We reasoned that in vitro selection of RNA motifs capable of recognizing GNRA loops would not only constitute the most powerful strategy to recover any missing receptors for these loops, but should also greatly help our understanding of the structural principles that govern these tertiary interactions. Accordingly, we have devised an in vitro selection system suitable for the isolation of RNA motifs that specifically bind terminal loops and we have used this system, which is based on mutual recognition of a group I ribozyme and its substrate, to look for molecules that would recognize the GUGA and GAAA loops. After seven rounds of selection and amplification, variants of previously identified receptor motifs were found to predominate among selected molecules. However, both final pools also contain a number of new receptor sequences. These sequences are in no way inferior to previously identified motifs in terms of efficiency of recognition, but show novel patterns of discrimination, especially between loops that differ from one another by their second nucleotide. Rationalization of these results with the help of available structural data leads to general principles regarding the interaction of GNRA loops with their receptors and provides some insights into the mechanisms that underlie the evolution of loop–receptor partnerships in nature.
In vitro selection of GUGA‐ and GAAA‐binding motifs
Our in vitro selection system is based on the td molecule, a group I intron that interrupts the thymidylate synthase gene of bacteriophage T4 (Belfort et al., 1987). We have shown previously that in the wild‐type intron, the GUGA loop at the tip of helix P2 specifically binds the CU:AG sequence of helix P8, at positions four and five when counting from the base of the latter helix (Figure 1A; Costa and Michel, 1995). The td intron was transformed into a bimolecular system (Figures 1 and 2) by splitting a molecule composed of the intron itself and a short 5′ exon into a ‘substrate’, formed by hairpin structures P1 and P2, and a ‘core’, which comprises the rest of the intron (see Materials and methods).

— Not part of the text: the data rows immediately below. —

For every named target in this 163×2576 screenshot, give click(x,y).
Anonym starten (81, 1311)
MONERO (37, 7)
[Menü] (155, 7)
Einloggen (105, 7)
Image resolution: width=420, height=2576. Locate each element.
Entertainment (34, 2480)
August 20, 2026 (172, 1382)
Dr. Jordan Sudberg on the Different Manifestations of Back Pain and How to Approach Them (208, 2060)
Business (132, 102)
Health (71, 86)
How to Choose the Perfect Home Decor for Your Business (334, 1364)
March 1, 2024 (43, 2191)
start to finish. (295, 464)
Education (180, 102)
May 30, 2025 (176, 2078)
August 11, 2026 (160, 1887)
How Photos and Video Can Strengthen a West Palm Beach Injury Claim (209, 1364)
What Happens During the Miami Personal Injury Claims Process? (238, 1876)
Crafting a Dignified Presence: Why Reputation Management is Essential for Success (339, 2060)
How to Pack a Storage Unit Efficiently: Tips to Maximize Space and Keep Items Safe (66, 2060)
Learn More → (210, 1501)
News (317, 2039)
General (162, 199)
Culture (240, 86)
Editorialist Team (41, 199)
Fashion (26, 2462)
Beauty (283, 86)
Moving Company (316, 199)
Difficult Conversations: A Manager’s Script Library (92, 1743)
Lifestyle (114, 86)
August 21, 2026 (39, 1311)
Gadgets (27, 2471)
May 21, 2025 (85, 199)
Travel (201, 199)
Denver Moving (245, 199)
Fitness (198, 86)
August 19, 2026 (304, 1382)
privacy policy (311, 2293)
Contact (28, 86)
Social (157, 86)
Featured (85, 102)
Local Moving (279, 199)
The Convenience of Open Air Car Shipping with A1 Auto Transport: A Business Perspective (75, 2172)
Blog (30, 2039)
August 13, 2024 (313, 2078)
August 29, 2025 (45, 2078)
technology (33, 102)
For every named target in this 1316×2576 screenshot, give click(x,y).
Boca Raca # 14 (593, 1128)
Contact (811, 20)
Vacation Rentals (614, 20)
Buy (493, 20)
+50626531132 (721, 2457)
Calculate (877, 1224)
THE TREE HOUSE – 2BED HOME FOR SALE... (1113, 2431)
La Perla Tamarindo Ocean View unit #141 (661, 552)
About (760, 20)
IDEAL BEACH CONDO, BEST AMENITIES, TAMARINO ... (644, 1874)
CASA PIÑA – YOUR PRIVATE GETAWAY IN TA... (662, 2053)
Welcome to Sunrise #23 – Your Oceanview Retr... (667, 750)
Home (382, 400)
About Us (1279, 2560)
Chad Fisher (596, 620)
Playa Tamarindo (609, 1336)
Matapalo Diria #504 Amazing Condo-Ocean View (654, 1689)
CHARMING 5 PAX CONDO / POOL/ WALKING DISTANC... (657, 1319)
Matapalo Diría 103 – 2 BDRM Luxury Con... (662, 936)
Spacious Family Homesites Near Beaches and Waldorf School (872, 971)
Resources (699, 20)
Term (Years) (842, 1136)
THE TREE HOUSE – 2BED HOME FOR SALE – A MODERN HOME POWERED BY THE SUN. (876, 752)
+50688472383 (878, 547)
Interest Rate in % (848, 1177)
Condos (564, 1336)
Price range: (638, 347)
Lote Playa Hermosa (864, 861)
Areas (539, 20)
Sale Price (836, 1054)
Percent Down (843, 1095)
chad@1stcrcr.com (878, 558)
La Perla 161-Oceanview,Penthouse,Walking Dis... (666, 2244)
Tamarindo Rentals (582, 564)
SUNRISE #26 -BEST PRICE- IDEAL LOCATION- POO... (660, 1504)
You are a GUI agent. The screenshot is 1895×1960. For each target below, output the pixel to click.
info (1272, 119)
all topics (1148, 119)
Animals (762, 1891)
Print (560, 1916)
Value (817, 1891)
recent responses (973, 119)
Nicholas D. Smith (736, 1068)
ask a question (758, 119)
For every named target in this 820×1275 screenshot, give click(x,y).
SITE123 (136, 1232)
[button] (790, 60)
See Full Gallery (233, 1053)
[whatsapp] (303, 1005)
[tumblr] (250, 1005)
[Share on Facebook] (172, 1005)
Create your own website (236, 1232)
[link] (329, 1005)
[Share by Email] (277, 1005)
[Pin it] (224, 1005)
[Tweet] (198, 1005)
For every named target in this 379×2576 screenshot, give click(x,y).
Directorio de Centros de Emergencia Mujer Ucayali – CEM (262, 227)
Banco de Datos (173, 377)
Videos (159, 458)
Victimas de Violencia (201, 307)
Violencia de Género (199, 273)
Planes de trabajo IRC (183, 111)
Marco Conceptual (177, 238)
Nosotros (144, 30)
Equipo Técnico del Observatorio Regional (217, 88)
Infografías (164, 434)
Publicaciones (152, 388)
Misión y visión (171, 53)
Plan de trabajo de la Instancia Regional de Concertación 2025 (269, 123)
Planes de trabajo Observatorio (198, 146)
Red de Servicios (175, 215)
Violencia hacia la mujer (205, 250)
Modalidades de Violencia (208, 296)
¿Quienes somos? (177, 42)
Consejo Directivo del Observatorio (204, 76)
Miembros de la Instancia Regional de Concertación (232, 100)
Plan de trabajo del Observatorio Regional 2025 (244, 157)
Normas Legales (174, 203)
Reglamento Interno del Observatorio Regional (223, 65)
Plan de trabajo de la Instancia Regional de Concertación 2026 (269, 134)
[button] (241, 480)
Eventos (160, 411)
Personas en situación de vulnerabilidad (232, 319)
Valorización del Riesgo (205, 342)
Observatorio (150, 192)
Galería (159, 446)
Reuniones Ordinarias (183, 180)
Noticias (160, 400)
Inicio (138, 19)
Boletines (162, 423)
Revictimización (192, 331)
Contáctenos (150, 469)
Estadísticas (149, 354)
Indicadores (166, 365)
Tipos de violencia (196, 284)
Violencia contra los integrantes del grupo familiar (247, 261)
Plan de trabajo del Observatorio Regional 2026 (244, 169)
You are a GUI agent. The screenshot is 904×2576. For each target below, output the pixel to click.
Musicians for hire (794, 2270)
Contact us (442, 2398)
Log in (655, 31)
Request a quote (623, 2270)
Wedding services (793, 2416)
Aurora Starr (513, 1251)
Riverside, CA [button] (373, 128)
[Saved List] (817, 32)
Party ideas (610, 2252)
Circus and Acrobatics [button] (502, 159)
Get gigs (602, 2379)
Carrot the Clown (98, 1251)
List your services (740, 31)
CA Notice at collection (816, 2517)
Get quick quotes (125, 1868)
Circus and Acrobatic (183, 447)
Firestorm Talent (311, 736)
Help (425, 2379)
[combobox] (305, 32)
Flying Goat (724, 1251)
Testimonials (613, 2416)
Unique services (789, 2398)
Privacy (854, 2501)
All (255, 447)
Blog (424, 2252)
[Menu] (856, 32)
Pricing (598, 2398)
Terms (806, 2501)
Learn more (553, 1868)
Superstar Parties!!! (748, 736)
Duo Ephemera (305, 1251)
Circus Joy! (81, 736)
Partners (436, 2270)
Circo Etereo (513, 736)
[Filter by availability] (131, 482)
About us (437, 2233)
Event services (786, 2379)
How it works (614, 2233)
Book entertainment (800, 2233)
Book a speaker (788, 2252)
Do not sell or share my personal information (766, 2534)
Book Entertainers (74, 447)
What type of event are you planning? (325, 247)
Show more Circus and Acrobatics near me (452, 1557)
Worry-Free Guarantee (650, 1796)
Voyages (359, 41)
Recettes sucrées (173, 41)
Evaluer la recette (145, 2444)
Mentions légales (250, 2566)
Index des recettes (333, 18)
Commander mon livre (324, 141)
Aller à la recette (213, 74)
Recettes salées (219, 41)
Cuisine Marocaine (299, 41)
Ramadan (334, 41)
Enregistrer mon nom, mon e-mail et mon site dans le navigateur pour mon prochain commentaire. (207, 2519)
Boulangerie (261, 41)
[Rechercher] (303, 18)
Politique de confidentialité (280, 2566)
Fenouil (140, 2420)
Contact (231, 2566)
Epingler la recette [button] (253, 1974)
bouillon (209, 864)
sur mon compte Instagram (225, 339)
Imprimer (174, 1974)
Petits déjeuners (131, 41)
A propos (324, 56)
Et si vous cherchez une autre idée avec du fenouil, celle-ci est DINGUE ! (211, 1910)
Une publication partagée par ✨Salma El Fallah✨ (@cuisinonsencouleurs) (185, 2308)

We verified that co‐incubation of these two pieces in the absence of the guanosine cofactor of group I self‐splicing is followed by attack of the normal 5′ splice site within the P1 helix by the terminal G residue of the intron, resulting in a new covalent bond between the two ends of the intron sequence. This addition reaction, which rests on the ability of the core to recognize and properly position the substrate into its active site, forms the basis for our selection procedure, which is shown in Figure 2 and is very similar to the one used by Robertson and Joyce (1990). ‘Chimeric’ core–substrate products are reverse‐transcribed with an oligonucleotide primer designed to ensure selective recovery of those core molecules having catalyzed nucleophilic attack at the proper 5′ splice site. The next step consists of PCR amplification of cDNA molecules with a set of oligonucleotides that introduces a T7 promoter and deletes all remaining substrate nucleotides from the core. T7 transcription of the resulting DNA matrices yields a new population of core molecules ready for another round of selection.
Preliminary experiments (not shown) allowed us to verify that just like attack by free guanosine (Costa and Michel, 1995), the efficiency of the addition step depends strongly on the nature of the L2 and P8 partners. Using a wild‐type td core, the addition reaction was optimal with a P1–P2 substrate carrying a wild‐type, GUGA L2 loop, much poorer with a GAAA loop, and barely detectable when the loop was UUCG (UUCG loops do not interact with known receptors for GNRA loops; Jaeger et al., 1994; Murphy and Cech, 1994). We then constructed a population of intron core molecules (see Materials and methods) in which 16 of the 20 nucleotides of the original P8 hairpin of intron td had been replaced by a random sequence of 21 bases (Figure 1B). Five extra positions were added to the wild‐type structure in order to avoid missing potential binding motifs larger than the wild‐type one. On the other hand, the first 2 bp of P8 were left unchanged: we reasoned that maintaining base pairing at the base of P8 would further the formation of hairpin‐like structures and reduce the risk of disturbing the overall architecture of the core. An additional reason for leaving the nucleotides at the base of P8 unaltered is that these residues tend to be well‐conserved among relatives of the td intron (members of subgroups IA and IB; see Michel and Westhof, 1990) and may therefore be involved in tertiary contacts. In contrast, there is a complete lack of sequence conservation in the rest of P8 in those members of subgroups IA and IB which lack a P2 stem (Michel and Westhof, 1990): this observation, which strongly suggests that the section of P8 that was randomized, has no other function in td and related introns other than binding the L2 loop, vindicates the choice of P8 as a target for the type of selection that was carried out in this work.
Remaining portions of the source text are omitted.